Für die Krankheit gibt es meist keine Warnzeichen

ESSLINGEN: Am 23. März gibt es zwischen 18 und 19.30 Uhr einen direkten Draht zu fünf Spezialisten des Esslinger Darmzentrums

(bes) - Jährlich erkranken etwa 73 000 Menschen neu an Darmkrebs, 27 000 sterben daran. Früh erkannt ist diese Krankheit jedoch gut heilbar. Anlässlich des Darmkrebsmonats März empfiehlt das Darmzentrum Esslingen daher, regelmäßig an der Früherkennung teilzunehmen und sich zu informieren. Diese Möglichkeit bietet am 23. März eine Telefonaktion in Kooperation mit der Eßlinger Zeitung.
Die Klinik für Onkologie, Gastroenterologie und Allgemeine Innere Medizin unter Leitung von Professor Michael Geißler und die Klinik für Allgemein- und Viszeralchirurgie unter Leitung von Professor Ludger Staib haben sich mit Kooperationspartnern aus dem ambulanten und dem stationären Bereich zum Darmzentrum zusammengeschlossen. Damit soll eine optimale Behandlung der Patienten mit Darmkrebs angeboten werden. Alle beteiligten Spezialisten orientieren sich dabei an den Leitlinien der Deutschen Krebsgesellschaft.
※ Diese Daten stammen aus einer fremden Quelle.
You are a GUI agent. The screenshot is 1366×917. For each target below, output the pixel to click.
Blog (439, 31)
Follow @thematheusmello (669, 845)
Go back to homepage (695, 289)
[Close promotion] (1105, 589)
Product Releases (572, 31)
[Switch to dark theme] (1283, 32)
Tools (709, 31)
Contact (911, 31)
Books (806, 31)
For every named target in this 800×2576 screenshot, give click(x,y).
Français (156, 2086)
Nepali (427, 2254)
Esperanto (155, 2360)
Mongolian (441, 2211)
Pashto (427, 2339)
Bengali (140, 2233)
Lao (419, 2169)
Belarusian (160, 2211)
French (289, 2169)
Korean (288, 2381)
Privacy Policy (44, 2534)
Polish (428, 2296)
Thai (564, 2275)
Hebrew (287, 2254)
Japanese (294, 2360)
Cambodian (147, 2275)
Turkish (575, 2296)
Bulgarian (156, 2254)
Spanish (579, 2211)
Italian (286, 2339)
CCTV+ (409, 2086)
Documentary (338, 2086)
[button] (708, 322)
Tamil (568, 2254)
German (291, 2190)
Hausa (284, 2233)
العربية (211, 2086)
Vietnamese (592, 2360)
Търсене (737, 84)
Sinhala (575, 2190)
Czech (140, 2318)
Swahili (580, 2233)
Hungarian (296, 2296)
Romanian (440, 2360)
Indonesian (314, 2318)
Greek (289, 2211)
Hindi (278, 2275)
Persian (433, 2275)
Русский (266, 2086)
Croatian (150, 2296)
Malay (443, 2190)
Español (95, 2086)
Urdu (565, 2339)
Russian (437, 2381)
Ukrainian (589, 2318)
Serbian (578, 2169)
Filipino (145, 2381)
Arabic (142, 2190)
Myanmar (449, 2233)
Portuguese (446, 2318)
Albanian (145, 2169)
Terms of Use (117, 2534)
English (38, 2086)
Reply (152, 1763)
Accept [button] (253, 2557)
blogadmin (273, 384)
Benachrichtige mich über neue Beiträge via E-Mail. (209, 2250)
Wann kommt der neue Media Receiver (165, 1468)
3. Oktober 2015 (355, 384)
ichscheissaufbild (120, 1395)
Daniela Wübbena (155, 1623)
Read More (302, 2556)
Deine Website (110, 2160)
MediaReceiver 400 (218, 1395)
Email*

Die Häufigkeit von Darmkrebs nimmt mit dem Lebensalter zu. Aber auch jüngere Menschen können daran erkranken, wenn in ihren Familien Darmkrebs gehäuft auftritt. Deshalb ist es für Familienangehörige von Darmkrebspatienten besonders wichtig, ihr persönliches Risiko abzuklären. Bei rund einem Drittel aller Darmkrebsfälle liegt eine erbliche Veranlagung vor. Ist in der Familie kein Fall bekannt, haben Patienten ab dem 51. Lebensjahr Anspruch auf einen Stuhltest, bei dem der Stuhl auf verstecktes Blut untersucht wird.

Ab dem 56. Lebensjahr übernehmen die gesetzlichen Krankenkassen die Kosten für eine Darmspiegelung. Ab dann kann man zwei Darmspiegelungen im Abstand von zehn Jahren durchführen lassen. Aus Sicht der Deutschen Krebshilfe sind nach allen vorliegenden Daten sowohl der Stuhl-Blut-Test für Männer und Frauen ab 50 Jahren als auch die Darmspiegelung ab 55 Jahren sinnvolle Maßnahmen zur Früherkennung. Bei einer erblichen Belastung für Darmkrebs kann über das Angebot des Stuhl-Blut-Tests und der Darmspiegelung hinaus ein spezielles und engmaschigeres Früherkennungsprogramm sinnvoll sein.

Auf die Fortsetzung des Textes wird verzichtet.